3. Toda a moral de Jesus se resume na caridade e na humildade, isto é, nas duas virtudes contrárias ao egoísmo e ao orgulho. Em todos os seus ensinos, ele aponta essas duas virtudes como sendo as que conduzem à eterna felicidade: Bem-aventurados, disse, os pobres de espírito, isto é, os humildes, porque deles é o reino dos céus, bem-aventurados os que têm puro o coração, bemaventurados os que são brandos e pacíficos, bem-aventurados os que são misericordiosos, amai o vosso próximo como a vós mesmos, fazei aos outros o que quereríeis vos fizessem, amai os vossos inimigos, perdoai as ofensas, se quiserdes ser perdoados, praticai o bem sem ostentação, julgai-vos a vós mesmos, antes de julgardes os outros. Humildade e caridade, eis o que não cessa de recomendar e o de que dá, ele próprio, o exemplo. Orgulho e egoísmo, eis o que não se cansa de combater. E não se limita a recomendar a caridade, põe-na claramente e em termos explícitos como condição absoluta da felicidade futura.

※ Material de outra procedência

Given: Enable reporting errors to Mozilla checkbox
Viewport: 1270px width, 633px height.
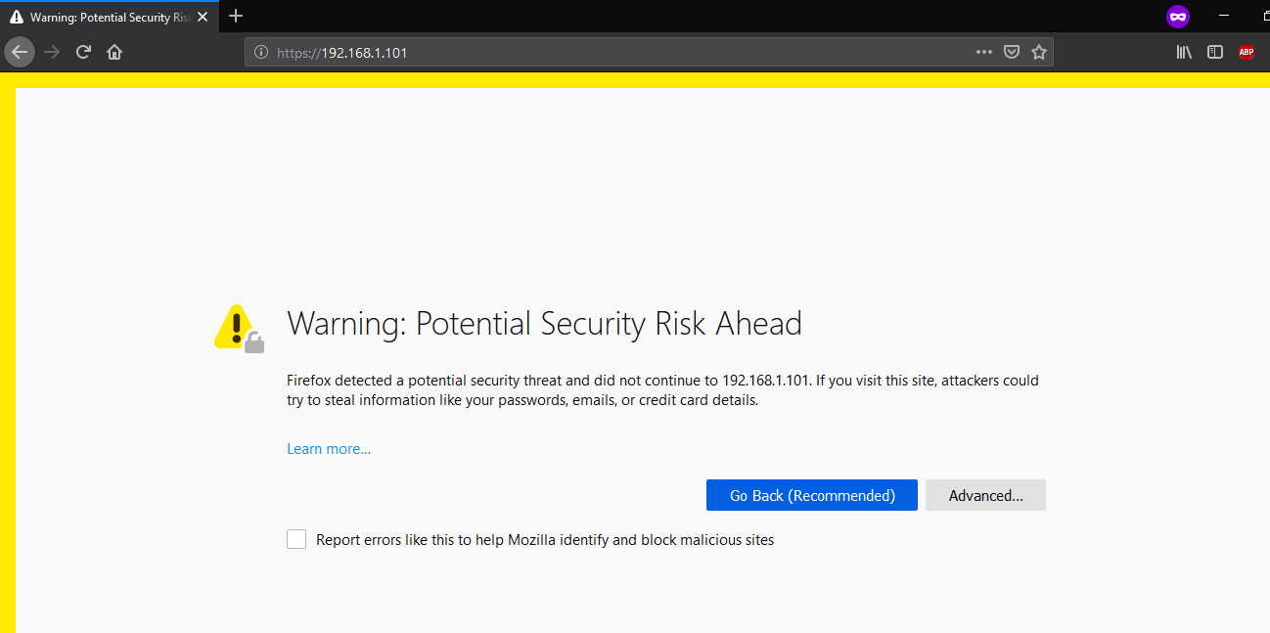Looking at the screenshot, I should (x=296, y=539).
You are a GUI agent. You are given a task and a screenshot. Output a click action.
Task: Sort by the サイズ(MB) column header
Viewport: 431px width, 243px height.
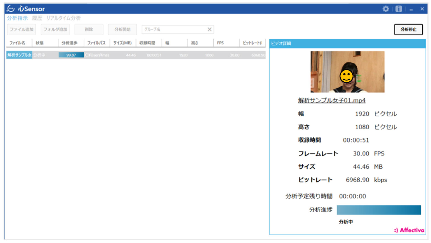122,43
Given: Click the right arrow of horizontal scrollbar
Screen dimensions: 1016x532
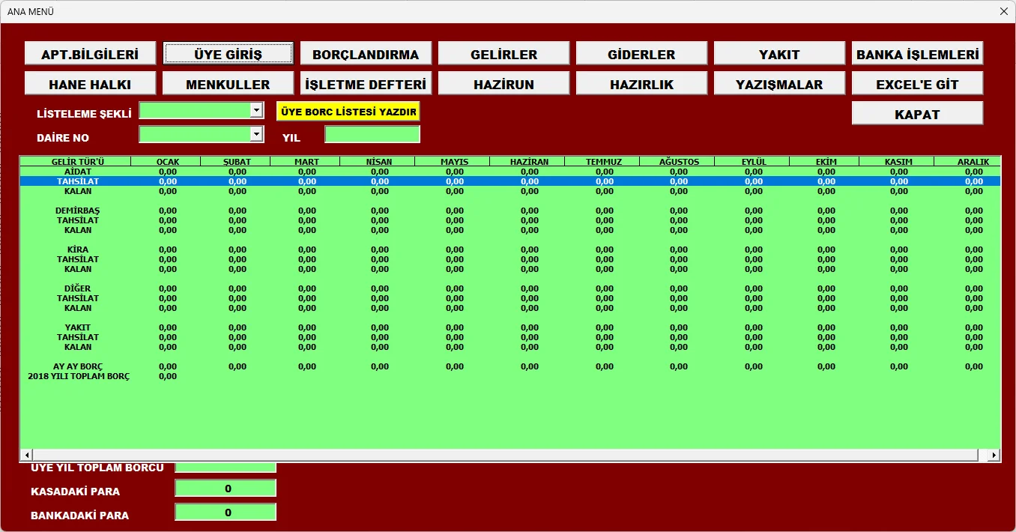Looking at the screenshot, I should (x=994, y=456).
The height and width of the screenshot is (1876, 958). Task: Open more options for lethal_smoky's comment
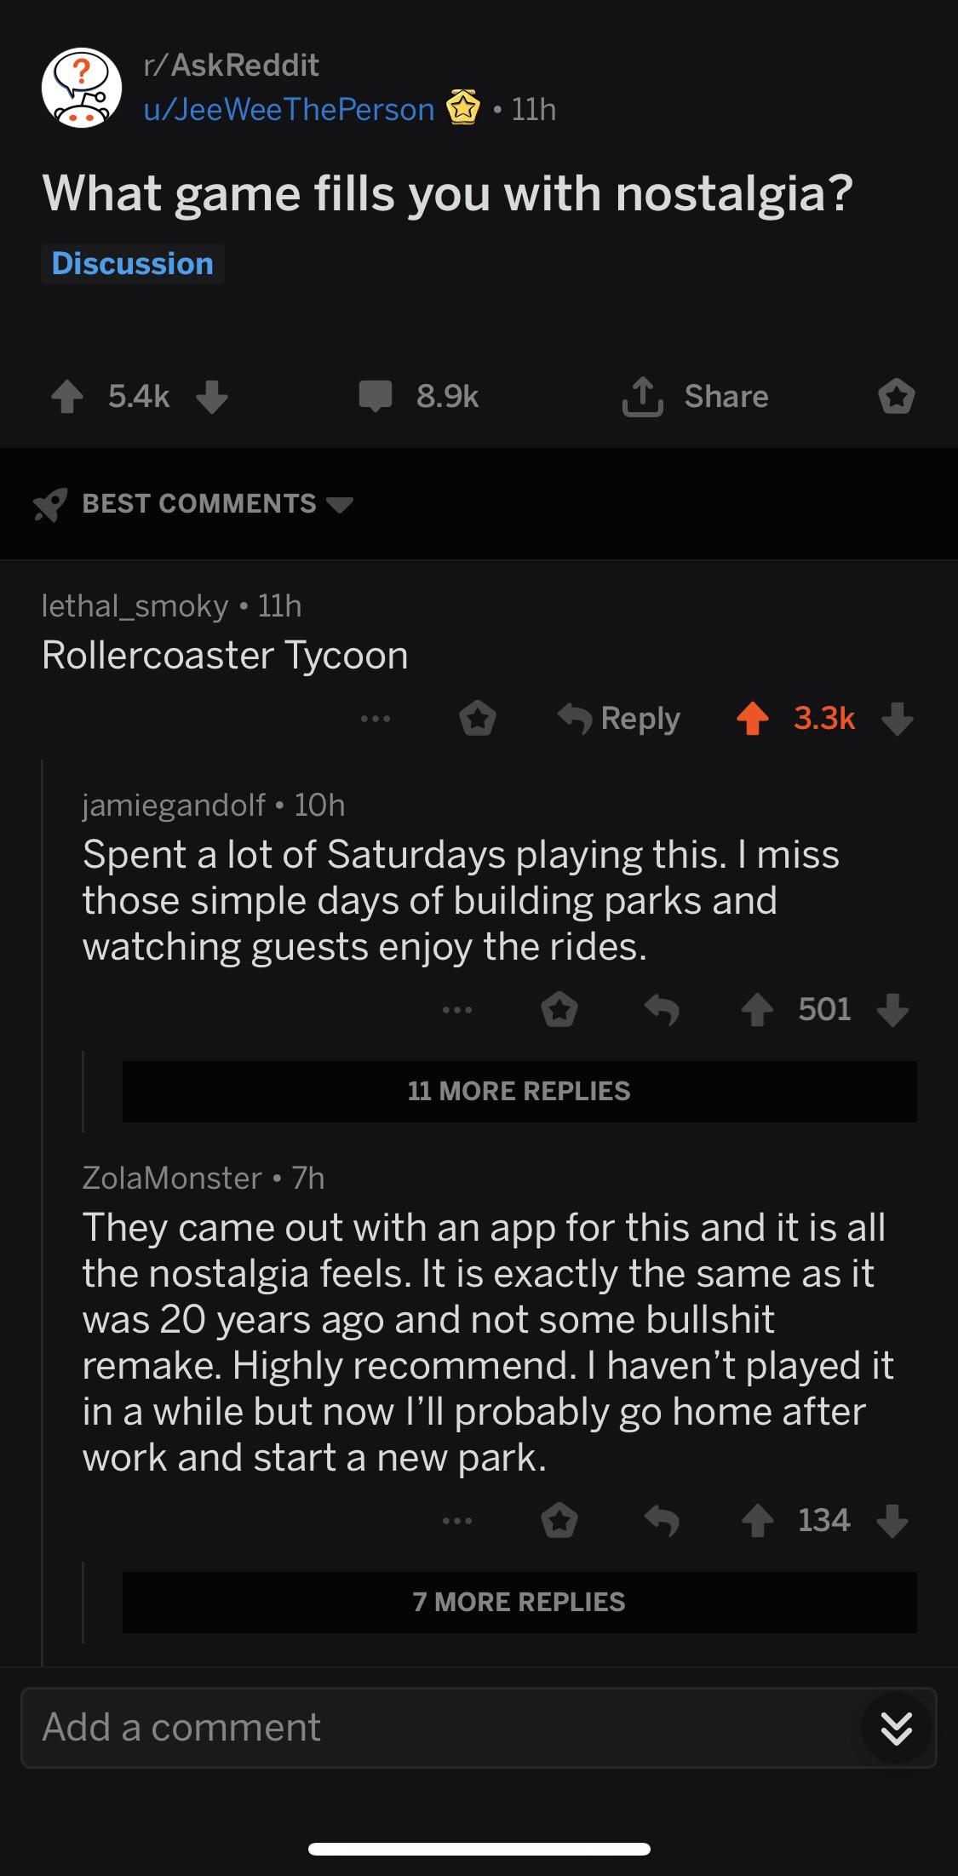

No quadro que traçou do juízo final, deve-se, como em muitas outras coisas, separar o que é apenas figura, alegoria. A homens como os a quem falava, ainda incapazes de compreender as questões puramente espirituais, tinha ele de apresentar imagens materiais chocantes e próprias a impressionar. Para melhor apreenderem o que dizia, tinha mesmo de não se afastar muito das idéias correntes, quanto à forma, reservando sempre ao porvir a verdadeira interpretação de suas palavras e dos pontos sobre os quais não podia explicar-se claramente. Mas, ao lado da parte acessória ou figurada do quadro, há uma idéia dominante: a da felicidade reservada ao justo e da infelicidade que espera o mau.